Rescuers found the bodies of two people killed when an Indian highway overpass collapsed, crushing vehicles and injuring pedestrians sheltering from a rainstorm, an official said yesterday.
The collapse left the two dead and injured nine others, said C.V.S.K. Sharma, a senior municipal official in the southern city of Hyderabad.
Sharma said several vehicles were still buried under the rubble after the highway, which had been under construction, collapsed on Sunday night in Hyderabad, the capital of Andhra Pradesh state.
Rescue workers cleared away debris through the night and into yesterday in a search for victims who might have been pinned beneath the debris or inside the cars and three-wheeled taxis that were smashed when the steel girders fell.
On Sunday, police said up to 20 people were feared dead. But officials lowered the death toll dramatically the next day after some of the rubble was removed.
In Hyderabad, a city still recovering from twin bomb blasts on Aug. 25 that killed at least 43 people, Police Chief Balwinder Singh said the collapse appeared to have been caused by construction failure, not an act of sabotage.
"The indications are that structural problems had led to the mishap," Singh said.

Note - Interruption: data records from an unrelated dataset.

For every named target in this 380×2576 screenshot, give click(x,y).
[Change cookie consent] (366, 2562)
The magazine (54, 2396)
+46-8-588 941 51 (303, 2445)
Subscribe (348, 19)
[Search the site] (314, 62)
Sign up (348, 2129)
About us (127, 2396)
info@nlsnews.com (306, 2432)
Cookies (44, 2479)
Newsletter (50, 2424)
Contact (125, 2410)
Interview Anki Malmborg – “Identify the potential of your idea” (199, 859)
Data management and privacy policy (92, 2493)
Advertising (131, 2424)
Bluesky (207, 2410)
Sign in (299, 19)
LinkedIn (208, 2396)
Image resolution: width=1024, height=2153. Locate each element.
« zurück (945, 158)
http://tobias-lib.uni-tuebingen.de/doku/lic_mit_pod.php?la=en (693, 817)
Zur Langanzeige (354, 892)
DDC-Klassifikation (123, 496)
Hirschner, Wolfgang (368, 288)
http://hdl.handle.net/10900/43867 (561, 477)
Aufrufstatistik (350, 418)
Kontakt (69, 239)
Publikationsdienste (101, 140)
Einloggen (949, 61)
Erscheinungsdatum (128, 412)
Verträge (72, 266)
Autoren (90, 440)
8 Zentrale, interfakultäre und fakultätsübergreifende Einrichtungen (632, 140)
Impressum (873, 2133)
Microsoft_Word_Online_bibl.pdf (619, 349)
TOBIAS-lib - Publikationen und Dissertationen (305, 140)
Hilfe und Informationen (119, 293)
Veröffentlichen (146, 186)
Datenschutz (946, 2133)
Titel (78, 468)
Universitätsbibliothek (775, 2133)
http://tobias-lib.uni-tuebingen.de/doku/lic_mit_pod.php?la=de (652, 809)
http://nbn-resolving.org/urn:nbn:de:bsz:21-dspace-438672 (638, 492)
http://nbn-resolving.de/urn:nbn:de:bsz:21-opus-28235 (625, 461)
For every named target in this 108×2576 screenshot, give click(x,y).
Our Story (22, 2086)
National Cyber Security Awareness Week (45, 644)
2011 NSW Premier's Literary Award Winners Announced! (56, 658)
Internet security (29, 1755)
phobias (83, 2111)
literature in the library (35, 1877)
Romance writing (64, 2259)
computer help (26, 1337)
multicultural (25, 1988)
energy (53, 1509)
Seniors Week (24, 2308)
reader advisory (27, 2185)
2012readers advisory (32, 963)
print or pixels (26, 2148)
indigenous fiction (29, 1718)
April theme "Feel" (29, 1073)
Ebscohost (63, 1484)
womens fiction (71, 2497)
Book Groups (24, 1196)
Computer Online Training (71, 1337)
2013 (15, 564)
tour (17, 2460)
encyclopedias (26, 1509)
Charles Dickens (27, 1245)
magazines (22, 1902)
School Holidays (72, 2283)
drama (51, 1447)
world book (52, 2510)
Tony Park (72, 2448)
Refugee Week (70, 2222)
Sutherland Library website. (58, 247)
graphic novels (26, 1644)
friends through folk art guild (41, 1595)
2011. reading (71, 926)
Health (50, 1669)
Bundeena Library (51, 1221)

Sharma said police have launched an inquiry to determine whether the contractor, Gamon India, was negligent in the construction of the overpass.
Officials at Gamon India could not be immediately reached for comment.
The overpass was being built to connect the city's wealthy Banjara Hills residential neighborhood with Panjagutta, a busy commercial area.
The incident occurred during a heavy rainfall. Traffic jams delayed ambulances and rescue equipment being rushed to the site from across the city.
"I am shocked and deeply grieved by the accident," Indian Prime Minister Manmohan Singh said in a statement carried by the Press Trust of India.